━━━ KUTIPAN DOKUMEN ━━━

Ada alasan mengapa Bapak berlaku demikian. Ternyata ada hal lain yang sedang terjadi didalam keluarga. Kakak ketiga Hari tiba-tiba meminta izin untuk menikah. Bapak tidak melarang keputusan itu sedikitpun. Dan tidak pernah pula Bapak mendikte keputusan hidup anak-anaknya. Mulai dari masalah sekolah bahkan hingga permasalah menikah seperti ini sekalipun. Tetapi dia ingin diberikan waktu. Setidaknya hingga akhir tahun, karena anak kesayangannya akan pulang tahun ini. Ayah juga sudah tidak sabar bertemu dengan anak kesayangannya. Betapa ayah sudah menunggu hari-hari ketika Yusuf akhirnya bertemu dengan Ya'quf setelah terpisahkan sangat lama. Hari sudah menyusun secara rapih cerita apa yang ia akan sampaikan kepada ayah, tentang hari ketika ia ditenggelamkan kedalam sumur. Tentang hari ketika ia mendekam di penjara karena fitnah. Dan hari itu terancam gagal karena Randi. Betapa Hari akhirnya membayangkan bahwa Randi tak ubahnya seperti kakak-kakak lelakinya nabi Yusuf yang telah membuatnya merasakan banyak tantangan dalam hidup.

Randi sudah tidak sabar ingin menikahi wanita pujaannya. Tidak perduli hal lain yang sedang berlangsung dalam keluarga. Tiba-tiba Randi langsung melamar ke keluarga si mempelai wanita tanpa sepengetahuan keluarga. Sehingga pernikahanpun tak terelakkan. Ayah dengan terpaksa masuk kedalam panggung sandiwara yang diciptakan oleh Randi. Dan melupakan keadaan Yusuf yang sedang merindukan kebersamaan bersama keluarganya.

━━━

● TUGAS 1:
Tuliskan kembali tanpa perubahan baris-baris catatan di bawah, mulai dari baris yang memuat "согласие (120, 418)" hingga baris yang memuat "More information (236, 240)", kedua baris itu ikut disertakan.

━━━ CATATAN YANG TERSEDIA ━━━

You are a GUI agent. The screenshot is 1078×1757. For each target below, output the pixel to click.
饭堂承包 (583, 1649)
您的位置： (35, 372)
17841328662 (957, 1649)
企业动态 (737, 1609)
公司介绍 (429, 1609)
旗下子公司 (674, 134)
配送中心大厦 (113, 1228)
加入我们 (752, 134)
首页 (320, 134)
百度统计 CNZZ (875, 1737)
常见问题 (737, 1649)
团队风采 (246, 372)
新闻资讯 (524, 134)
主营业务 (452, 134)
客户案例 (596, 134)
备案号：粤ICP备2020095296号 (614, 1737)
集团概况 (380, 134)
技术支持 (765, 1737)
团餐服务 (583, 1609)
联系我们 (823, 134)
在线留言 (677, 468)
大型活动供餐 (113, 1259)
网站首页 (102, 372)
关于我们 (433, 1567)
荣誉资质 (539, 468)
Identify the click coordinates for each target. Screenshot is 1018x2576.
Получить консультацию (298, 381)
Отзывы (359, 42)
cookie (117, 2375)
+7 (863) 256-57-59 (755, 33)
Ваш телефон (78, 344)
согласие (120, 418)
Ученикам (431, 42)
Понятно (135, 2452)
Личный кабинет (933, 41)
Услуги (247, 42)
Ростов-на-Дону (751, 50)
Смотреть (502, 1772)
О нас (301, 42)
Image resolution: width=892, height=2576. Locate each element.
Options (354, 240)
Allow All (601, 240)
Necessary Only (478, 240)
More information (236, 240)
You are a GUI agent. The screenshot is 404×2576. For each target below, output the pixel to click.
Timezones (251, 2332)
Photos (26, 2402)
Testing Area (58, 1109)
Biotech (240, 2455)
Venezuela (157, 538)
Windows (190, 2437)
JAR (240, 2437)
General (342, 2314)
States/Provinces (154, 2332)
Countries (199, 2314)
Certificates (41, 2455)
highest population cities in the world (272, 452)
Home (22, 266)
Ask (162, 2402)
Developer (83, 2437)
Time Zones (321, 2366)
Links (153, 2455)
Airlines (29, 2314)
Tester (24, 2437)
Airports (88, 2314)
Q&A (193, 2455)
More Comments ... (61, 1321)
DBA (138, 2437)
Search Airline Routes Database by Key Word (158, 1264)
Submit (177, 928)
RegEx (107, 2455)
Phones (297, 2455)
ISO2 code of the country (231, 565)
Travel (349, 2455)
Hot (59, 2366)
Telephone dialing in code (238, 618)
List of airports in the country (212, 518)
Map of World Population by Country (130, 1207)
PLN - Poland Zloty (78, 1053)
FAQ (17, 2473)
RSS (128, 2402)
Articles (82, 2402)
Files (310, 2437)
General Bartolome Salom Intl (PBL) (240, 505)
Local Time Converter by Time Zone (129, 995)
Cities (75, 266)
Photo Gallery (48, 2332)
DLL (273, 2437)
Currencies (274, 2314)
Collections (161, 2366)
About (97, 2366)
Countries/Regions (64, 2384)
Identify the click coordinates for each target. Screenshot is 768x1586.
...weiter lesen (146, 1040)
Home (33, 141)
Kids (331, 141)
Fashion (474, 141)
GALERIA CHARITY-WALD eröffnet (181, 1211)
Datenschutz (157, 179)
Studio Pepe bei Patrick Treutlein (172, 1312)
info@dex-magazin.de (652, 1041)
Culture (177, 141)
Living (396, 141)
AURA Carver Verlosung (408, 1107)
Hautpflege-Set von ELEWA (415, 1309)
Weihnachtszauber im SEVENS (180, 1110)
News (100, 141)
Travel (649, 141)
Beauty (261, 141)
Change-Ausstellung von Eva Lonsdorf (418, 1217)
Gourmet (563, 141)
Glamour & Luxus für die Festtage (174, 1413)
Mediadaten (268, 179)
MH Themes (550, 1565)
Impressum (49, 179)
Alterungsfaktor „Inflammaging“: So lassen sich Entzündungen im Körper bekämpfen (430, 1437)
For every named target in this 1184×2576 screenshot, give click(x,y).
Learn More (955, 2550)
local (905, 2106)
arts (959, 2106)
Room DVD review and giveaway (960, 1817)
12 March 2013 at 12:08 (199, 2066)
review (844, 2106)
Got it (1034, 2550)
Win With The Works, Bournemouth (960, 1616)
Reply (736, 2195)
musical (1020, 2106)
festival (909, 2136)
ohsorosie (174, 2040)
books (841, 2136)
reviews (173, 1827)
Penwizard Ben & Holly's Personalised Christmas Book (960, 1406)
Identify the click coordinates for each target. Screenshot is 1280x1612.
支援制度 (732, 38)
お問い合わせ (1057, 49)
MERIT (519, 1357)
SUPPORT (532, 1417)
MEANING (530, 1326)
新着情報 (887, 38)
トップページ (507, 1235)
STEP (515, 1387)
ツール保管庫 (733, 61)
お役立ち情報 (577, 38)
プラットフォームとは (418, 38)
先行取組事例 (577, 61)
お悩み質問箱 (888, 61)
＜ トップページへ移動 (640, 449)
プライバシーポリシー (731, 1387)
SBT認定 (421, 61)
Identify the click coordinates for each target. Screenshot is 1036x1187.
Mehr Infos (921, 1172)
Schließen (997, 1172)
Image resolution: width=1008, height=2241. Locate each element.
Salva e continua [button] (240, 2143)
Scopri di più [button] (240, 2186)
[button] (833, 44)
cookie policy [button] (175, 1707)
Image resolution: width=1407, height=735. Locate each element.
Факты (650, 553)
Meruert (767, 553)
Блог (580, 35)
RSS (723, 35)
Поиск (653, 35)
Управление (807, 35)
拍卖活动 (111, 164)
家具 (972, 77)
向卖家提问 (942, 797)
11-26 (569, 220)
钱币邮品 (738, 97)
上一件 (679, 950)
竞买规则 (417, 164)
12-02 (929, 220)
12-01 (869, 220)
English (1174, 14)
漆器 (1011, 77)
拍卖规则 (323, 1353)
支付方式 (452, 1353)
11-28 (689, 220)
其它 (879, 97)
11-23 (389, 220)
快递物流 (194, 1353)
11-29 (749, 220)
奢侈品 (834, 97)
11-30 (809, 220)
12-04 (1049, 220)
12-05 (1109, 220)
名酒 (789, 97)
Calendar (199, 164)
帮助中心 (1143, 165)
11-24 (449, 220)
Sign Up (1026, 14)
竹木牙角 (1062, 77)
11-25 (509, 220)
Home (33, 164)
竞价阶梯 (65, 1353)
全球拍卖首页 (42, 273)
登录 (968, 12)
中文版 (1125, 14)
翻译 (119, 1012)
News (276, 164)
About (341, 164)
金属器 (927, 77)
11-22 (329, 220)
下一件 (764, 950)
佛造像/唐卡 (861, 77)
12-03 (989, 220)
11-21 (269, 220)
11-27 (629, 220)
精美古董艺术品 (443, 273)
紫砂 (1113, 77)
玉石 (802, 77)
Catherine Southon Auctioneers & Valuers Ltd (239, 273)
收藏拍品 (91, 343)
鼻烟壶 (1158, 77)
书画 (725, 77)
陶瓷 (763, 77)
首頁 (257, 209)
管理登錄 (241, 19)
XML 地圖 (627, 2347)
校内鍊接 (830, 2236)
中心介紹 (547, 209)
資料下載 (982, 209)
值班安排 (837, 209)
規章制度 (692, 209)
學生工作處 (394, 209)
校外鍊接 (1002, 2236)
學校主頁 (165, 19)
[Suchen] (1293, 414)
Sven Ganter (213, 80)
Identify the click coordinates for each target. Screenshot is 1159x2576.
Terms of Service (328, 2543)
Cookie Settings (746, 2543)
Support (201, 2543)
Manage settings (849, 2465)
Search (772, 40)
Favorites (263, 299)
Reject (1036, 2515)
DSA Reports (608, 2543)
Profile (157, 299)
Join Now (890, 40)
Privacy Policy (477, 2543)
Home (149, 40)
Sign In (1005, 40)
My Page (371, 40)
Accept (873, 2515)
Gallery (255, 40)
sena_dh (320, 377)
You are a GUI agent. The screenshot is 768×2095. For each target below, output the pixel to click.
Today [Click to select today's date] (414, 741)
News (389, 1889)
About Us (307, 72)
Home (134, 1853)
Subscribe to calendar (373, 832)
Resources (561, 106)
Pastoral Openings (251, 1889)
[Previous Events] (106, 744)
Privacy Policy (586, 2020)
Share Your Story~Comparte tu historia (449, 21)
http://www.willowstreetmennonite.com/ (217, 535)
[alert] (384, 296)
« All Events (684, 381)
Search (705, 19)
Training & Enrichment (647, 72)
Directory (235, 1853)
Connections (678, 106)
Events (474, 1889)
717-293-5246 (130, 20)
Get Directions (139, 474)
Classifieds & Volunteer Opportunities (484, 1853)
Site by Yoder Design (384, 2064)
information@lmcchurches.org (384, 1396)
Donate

━━━

● TUGAS 2:
Tentukan apakah setiap pernyataan berikut sesuai dengan kutipan tentang rencana pernikahan dalam keluarga Hari: (a) Bapak melarang keputusan kakak ketiga Hari untuk menikah; (b) Randi melamar ke keluarga mempelai wanita tanpa sepengetahuan keluarga; (c) Bapak ingin diberi waktu setidaknya hingga akhir tahun. Jawab ya atau tidak untuk masing-masing, disertai kata-kata kutipan yang menentukannya.

● JAWABAN LENGKAP 1:
согласие (120, 418)
Ученикам (431, 42)
Понятно (135, 2452)
Личный кабинет (933, 41)
Услуги (247, 42)
Ростов-на-Дону (751, 50)
Смотреть (502, 1772)
О нас (301, 42)
Image resolution: width=892, height=2576. Locate each element.
Options (354, 240)
Allow All (601, 240)
Necessary Only (478, 240)
More information (236, 240)

● JAWABAN LENGKAP 2:
(a) Tidak: "Bapak tidak melarang keputusan itu sedikitpun."
(b) Ya: "Tiba-tiba Randi langsung melamar ke keluarga si mempelai wanita tanpa sepengetahuan keluarga."
(c) Ya: "Tetapi dia ingin diberikan waktu. Setidaknya hingga akhir tahun"